For our purposes the date of freeze-up means the day on which no more open water is found on Lake Opinicon. This is the formation of permanent ice with no patches of open water subsequently forming until the thaw. It is important to note that there is almost always some open water on Lake Opinicon where strong currents from in- and outflows preclude ice formation (i.e. Chaffey’s Lock, Davis Lock and Deadlock Bay) so complete freeze-up refers to all but these small areas. The earliest complete freeze-up on record (22 years) was on 24 November 1995. The latest was 1 January 2007 (for the winter of 2006-07) (Figure 1). The median day of freeze up is 9 December. We are missing records for the years 1987, 1991 and 2002 and at the time of this blog post Lake Opinicon had not frozen for 2010 (there was skim ice between Rabbit Island and Cow Island on November 6 and skim ice from shore to shore on November 23 that was later broken up by wind and waves. Some of the back bays have been frozen for a few days at a time but that ice is still ephemeral).
Date of thaw is the day on which generally no more ice is present on Lake Opinicon.
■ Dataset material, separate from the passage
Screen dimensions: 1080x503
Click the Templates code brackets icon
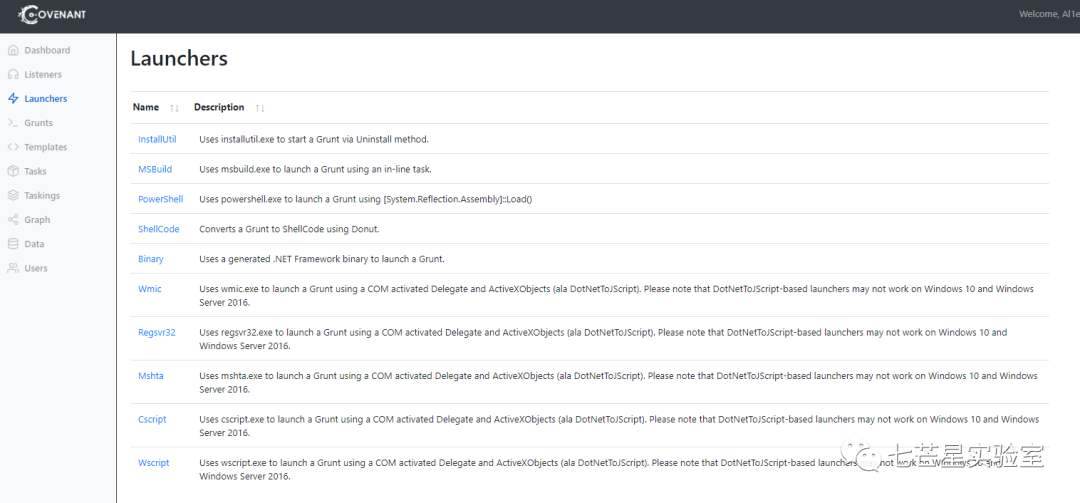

At this date there is certainly no more fast ice (ice attached to shore) but a few small floating pieces may still be present, however in general there is no more ice left on the lake. The earliest complete thaw (26 years) was 26 March 2000. The latest was 23 April 1992 (Figure 2). The median day of thaw is 12 April.
The longest duration of winter ice cover (22 years) was 143 days in the winter of 1995-96. The shortest was 97 days in the winter of 1999-2000 (Figure 3). The mean duration of ice cover on Lake Opinicon is 119 days. We could not calculate the duration of ice cover for the winters of 1987-88, 1991-92 and 2002-03 because of unknown dates of freeze-up.
Though some other Ontario lakes have shown a trend toward a longer ice-free season since the 1970’s (Futter 2003) there is no such trend apparent in the QUBS data. Clearly there is dramatic year to year variability in the timing of freeze-up and thaw events at Lake Opinicon. It
will likely take several more years before any trend that could be indicative of longterm climate change becomes evident.
Futter, M.N. 2003. Patterns and trends in Southern Ontario lake ice phenology. Environmental Monitoring and Assessment 88: 431-444.
Magnuson, J.J., Robertson, D.M., Benson, B.J.,Wynne, R.H., Livingstone, D.M., Arai, T., Assel, R.A., Barry, R.G., Card, V., Kuusisto, E., Granin, N.G., Prowse, T.D., Stewart, K.M. and Vuglinski, V.S. 2000. Historical trends in lake and river ice cover in the northern hemisphere. Science 289: 1743–1746.